DATA FOR ANALYSIS:

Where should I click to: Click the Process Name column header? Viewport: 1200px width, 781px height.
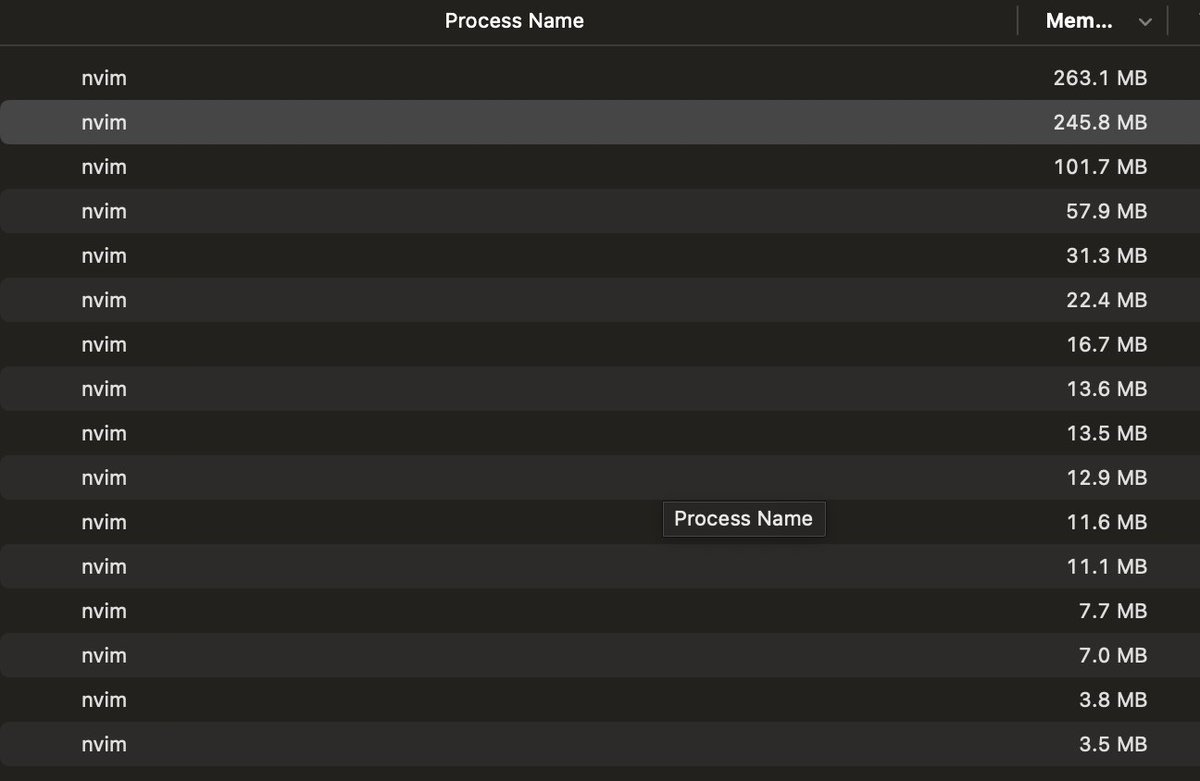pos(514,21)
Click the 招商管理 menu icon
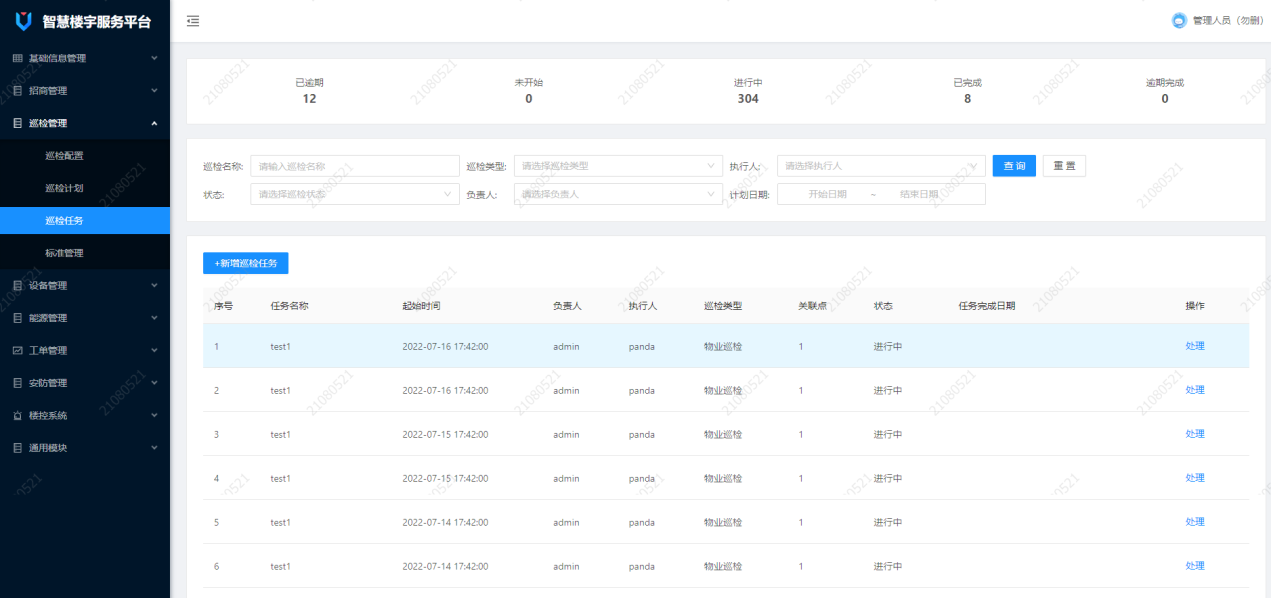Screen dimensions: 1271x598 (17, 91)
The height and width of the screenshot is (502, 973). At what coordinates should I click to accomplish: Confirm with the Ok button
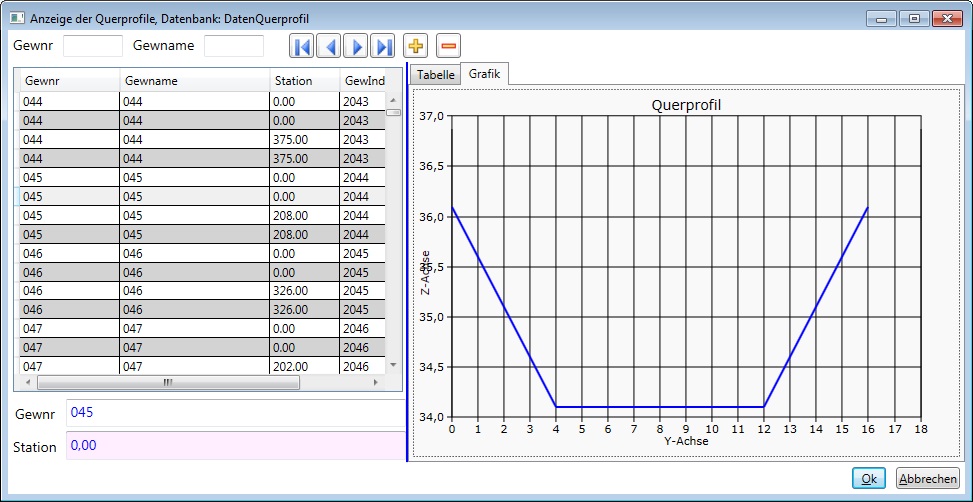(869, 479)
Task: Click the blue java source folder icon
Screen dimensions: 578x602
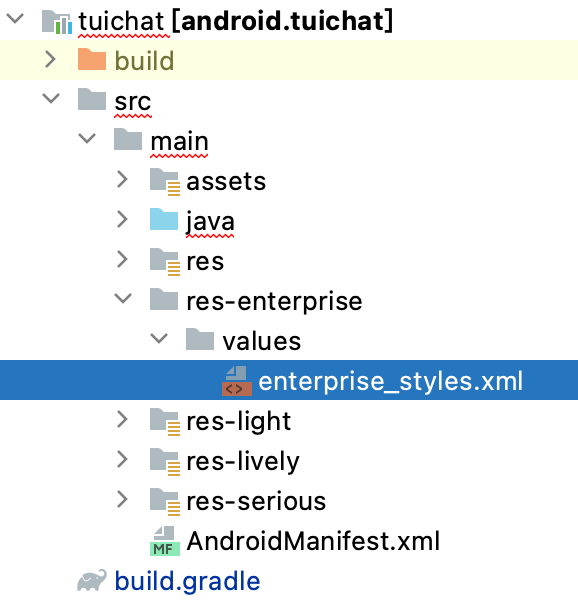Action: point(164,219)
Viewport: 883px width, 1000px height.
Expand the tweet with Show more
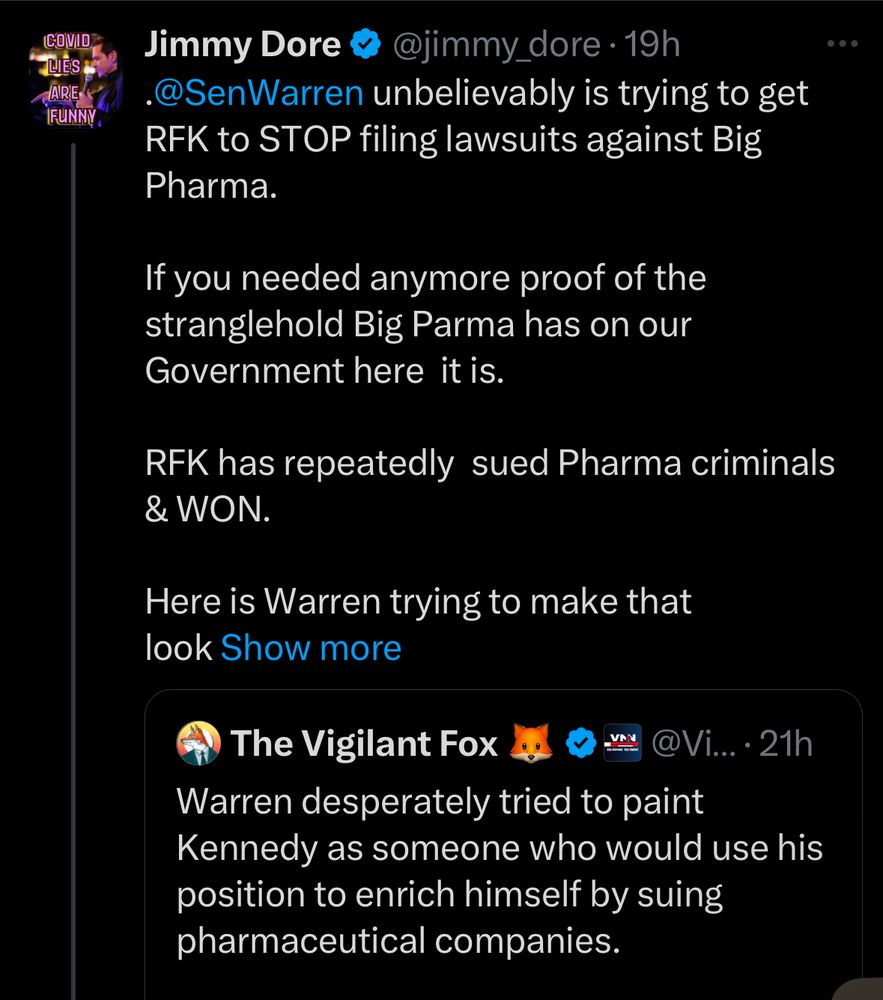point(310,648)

HOW TO COMPLETE THIS TASK: Excluding any pictures, print exactly the lines of the listing above from the line with "Click the 招商管理 menu icon" to the line with "Task: Click the blue java source folder icon", both ends included.

ANSWER BOX:
Click the 招商管理 menu icon
Screen dimensions: 1271x598 (17, 91)
The height and width of the screenshot is (502, 973). At what coordinates should I click to accomplish: Confirm with the Ok button
(869, 479)
Task: Click the blue java source folder icon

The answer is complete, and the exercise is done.